CLEVELAND -- The Indians' decision to pull Carlos Carrasco out of the bullpen and put him in the rotation last week was a necessary step at the time. Though it seemed like a temporary move, Carrasco has since earned an opportunity to stick in the starting staff for the forseeable future.
In his two starts back in the rotation, Carrasco has turned in 12 scoreless innings in back-to-back wins over the Yankees and Orioles, handling the increased pitch volume with apparent ease. In his two victories combined, the right-hander has issued no walks, scattered just five hits and piled up nine strikeouts.
"We wanted him to succeed, or we wouldn't have done it," Indians manager Terry Francona said of putting Carrasco back in the rotation. "But I think we did it at a time where we thought we could manage it also. Like we've talked about, it's not the easiest thing to do in the middle of a season, but with the days off we had, and the way he's pitched, it's really worked out well.
"It's given us a shot in the arm, and we haven't killed our bullpen. He's got to feel pretty good about himself."

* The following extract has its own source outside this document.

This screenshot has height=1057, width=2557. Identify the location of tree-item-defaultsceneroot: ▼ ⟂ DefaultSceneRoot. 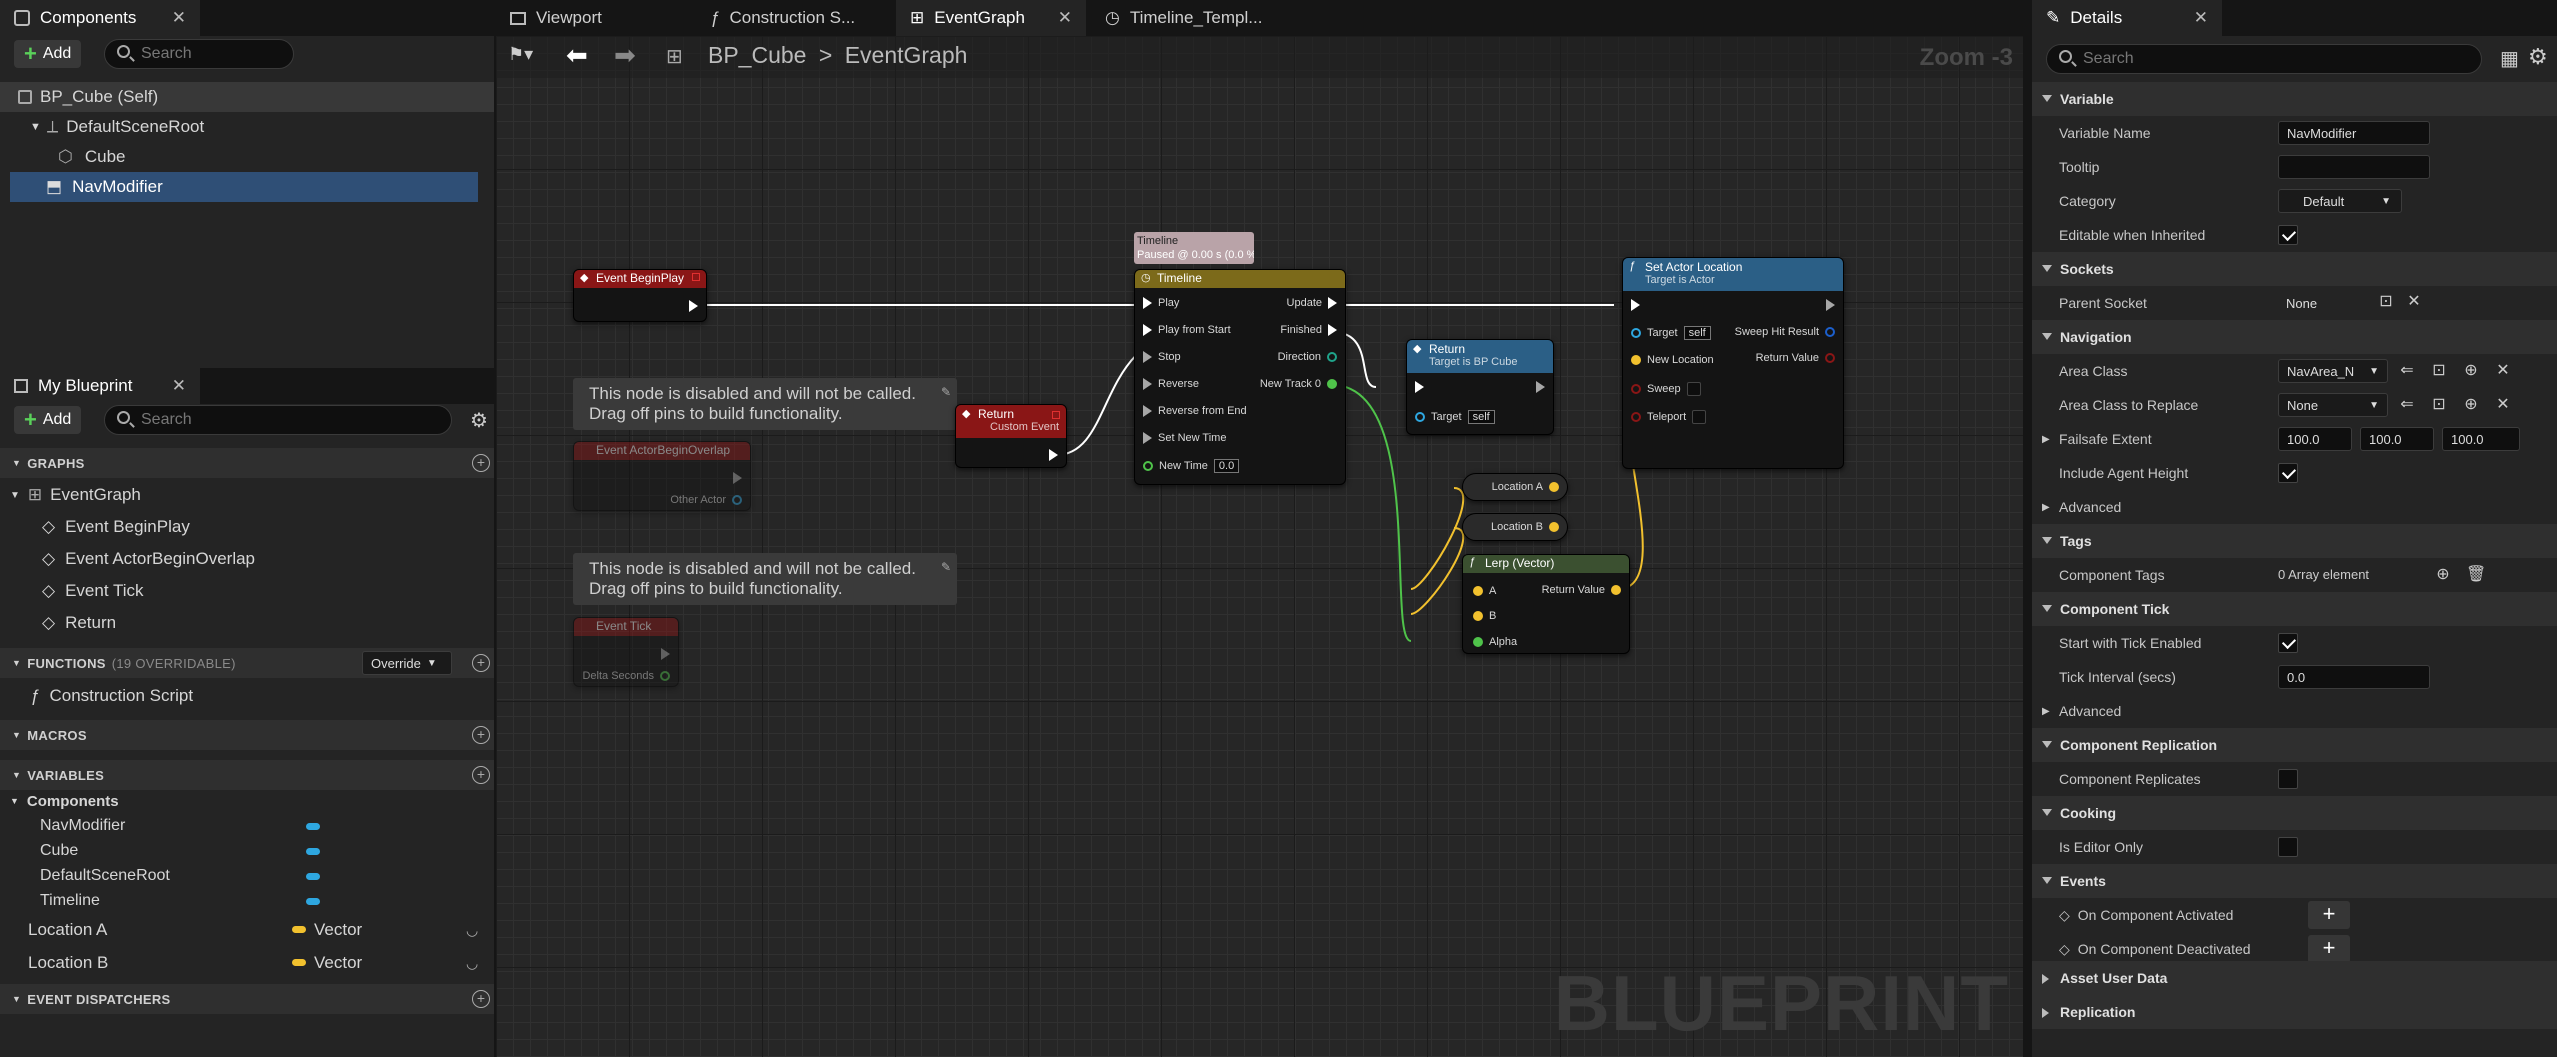
(247, 127).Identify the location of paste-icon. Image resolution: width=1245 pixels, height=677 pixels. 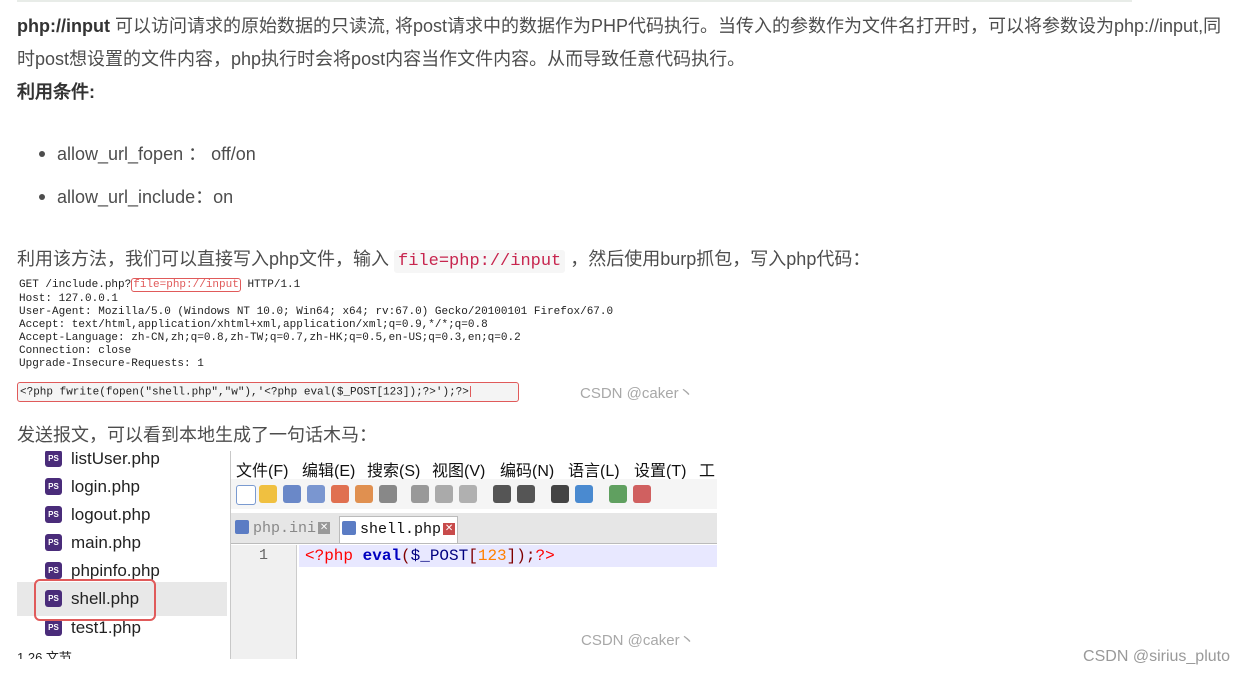
(468, 494).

Dating back to April 30, following four forgettable starts in early April, Carrasco has turned in a 1.80 ERA with 48 strikeouts, nine walks and a .198 opponents' average across 55 innings (28 games, including the two starts). Given the routine and comfort zone that Carrasco established in a relief role, the pitcher worked exclusively out of the stretch in his past two starts.
Francona likes that approach from Carrasco, who has tried to maintain the same mentality and style in his two starts as he had in the bullpen.
"I don't know that that just changes everything," Francona said of Carrasco working out of the stretch. "I just think that's part of what he was doing in the bullpen, and he was pitching really well. So I don't see the big deal. OK, you're a starter, but if you're more comfortable, there's less moving parts."